Sources of Water Contamination
The Natural Resources Defense Council 2007 report Testing the Waters offers a comprehensive examination of all of the sources of water contamination across the country. Included in the report are the following statistics:
- The EPA estimates that more than 10 trillion gallons of untreated stormwater make their way into our surface waters each year.
- Combined sewer systems (CSSs), which carry raw sewage from residences and industrial sites and stormwater runoff from streets, discharge 850 billion gallons of raw sewage every year during overflows.
- Although an EPA policy that aims to reduce these overflows has been in effect since 1994, nearly all combined sewer systems continue to overflow when it rains. As of 2004, only 59 percent of communities with CSSs had submitted their plans for controlling them.
- Sanitary sewer systems (SSSs) carry only raw sewage from residences and businesses. The EPA has estimated that between 23,000 and 75,000 overflows of these systems occur annually, discharging a total of 3 to 10 billion gallons of sewage per year. In January 2001, the EPA proposed SSS regulations that would have required improvements to the systems. The Bush administration failed to act on these recommendations.
- The American Housing Survey of 2001 reported that 6 percent of septic systems fail annually, resulting in improper treatment of 66 billion to 144 billion gallons of sewage.
Your Dreams Down the Drain
Peer down into the depths of one of your drains. You are looking at your future. Whatever goes down that drain is going to come back at you sooner or later in some way.
Some of what you flush gets broken down by bacteria. Some of it gets eliminated with chemicals. But a lot of it doesn’t.
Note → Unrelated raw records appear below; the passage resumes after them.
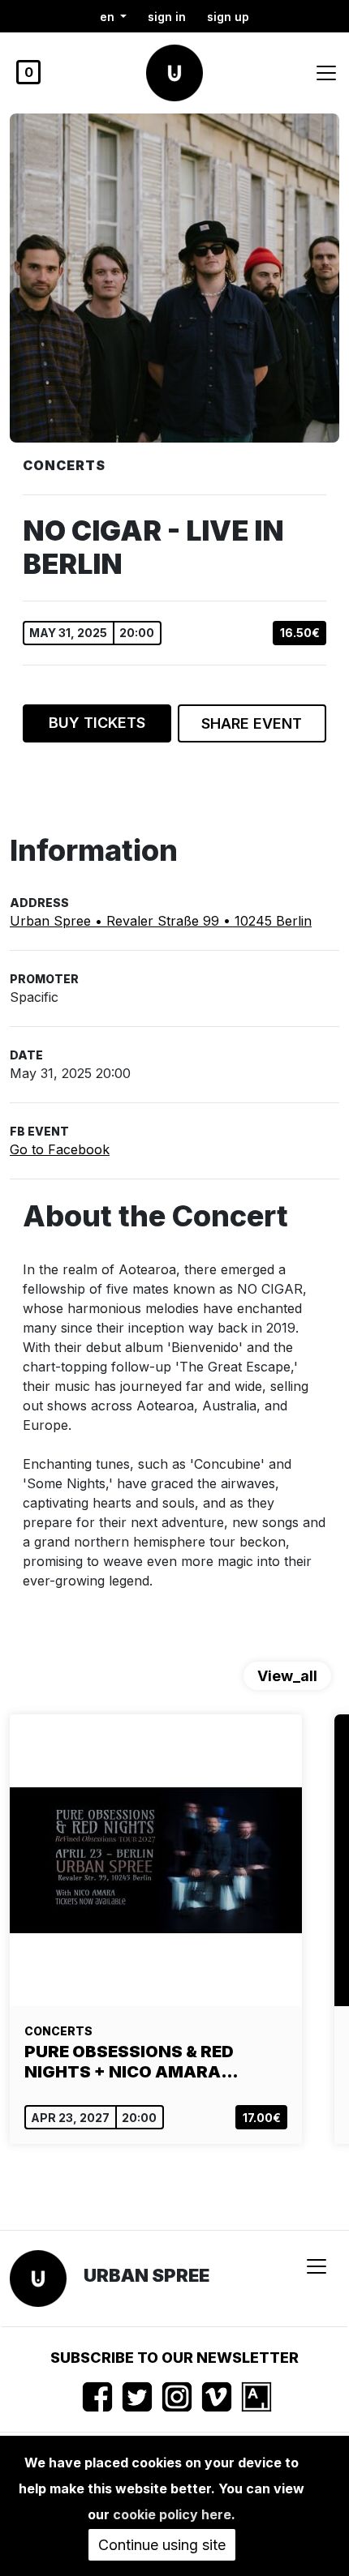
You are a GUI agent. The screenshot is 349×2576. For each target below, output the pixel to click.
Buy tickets (97, 722)
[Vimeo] (216, 2396)
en (109, 17)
Up to 70 percent of wastewater treated by primary treatment systems gets released. Nitrogen, phosphates, pathogens, and organic materials are washed away by flooding and heavy rain, washed away by underwater springs, absorbed into groundwater, or carried to bodies of water like lakes and oceans where they kill aquatic life. And, even though bacteria are helping us break down all of this waste, they are depleting the oxygen in our bodies of water.
We watch as our inconveniences wash away, but they don’t wash away far enough. In the world of climate change, one that combines increased rain and flooding with water shortages, what you flush is going to affect me and what I use in my washing machine is going to affect you. What each of us sees going down the drain is not only what we don’t want but potentially also a great deal of what we do.